THE role 16 Northern Ireland women played in the Royal Navy over a half century is to be explored in a documentary.

Members of the Women’s Royal Naval Service were known as wrens and the film highlights the contribution wrens from Catholic and Protestant backgrounds made during World War II.

The documentary focuses on 16 women who reveal how their families felt about them joining up and share their thoughts on the changing role of women in the navy.

Funded by the Heritage Lottery Fund and produced by the HMS Caroline’s curatorial and community engagement teams, the documentary will be one of the first recorded oral histories to be collected for an archive being established by the ship’s owners, the National Museum of the Royal Navy. 

  Liz Shanks, Patrica Shaw and Valerie Millington
  Liz Shanks, Patrica Shaw and Valerie Millington   Liz Shanks, Patrica Shaw and Valerie Millington

Victoria Millar is curator of HMS Caroline and says women played an important role on the vessel.

“During the Second World War, many of those who served in and around Pollock Dock where HMS Caroline was based were women.

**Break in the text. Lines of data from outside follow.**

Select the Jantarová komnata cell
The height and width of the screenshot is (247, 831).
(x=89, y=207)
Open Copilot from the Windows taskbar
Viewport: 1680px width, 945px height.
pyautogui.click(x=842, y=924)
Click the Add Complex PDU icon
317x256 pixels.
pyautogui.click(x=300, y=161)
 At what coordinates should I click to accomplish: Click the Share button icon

In 1952, a Women’s Royal Navy Volunteer Reserve (WRNVR) was established. This in turn merged with the Royal Naval Reserve into a single RNR in 1958.

"Women continued to play a role on HMS Caroline right up to 2009 when the Ulster Division of the RNR moved ashore to HMS Hibernia.”

Interviews with the 16 wrens were filmed and edited by students from the Northern Regional College at the Public Records Office of Northern Ireland (Proni) and the wrens will enjoy a private screening there tonight.

Public screenings will be held later this year to mark the centenary of the formation of the Women’s Royal Naval Service.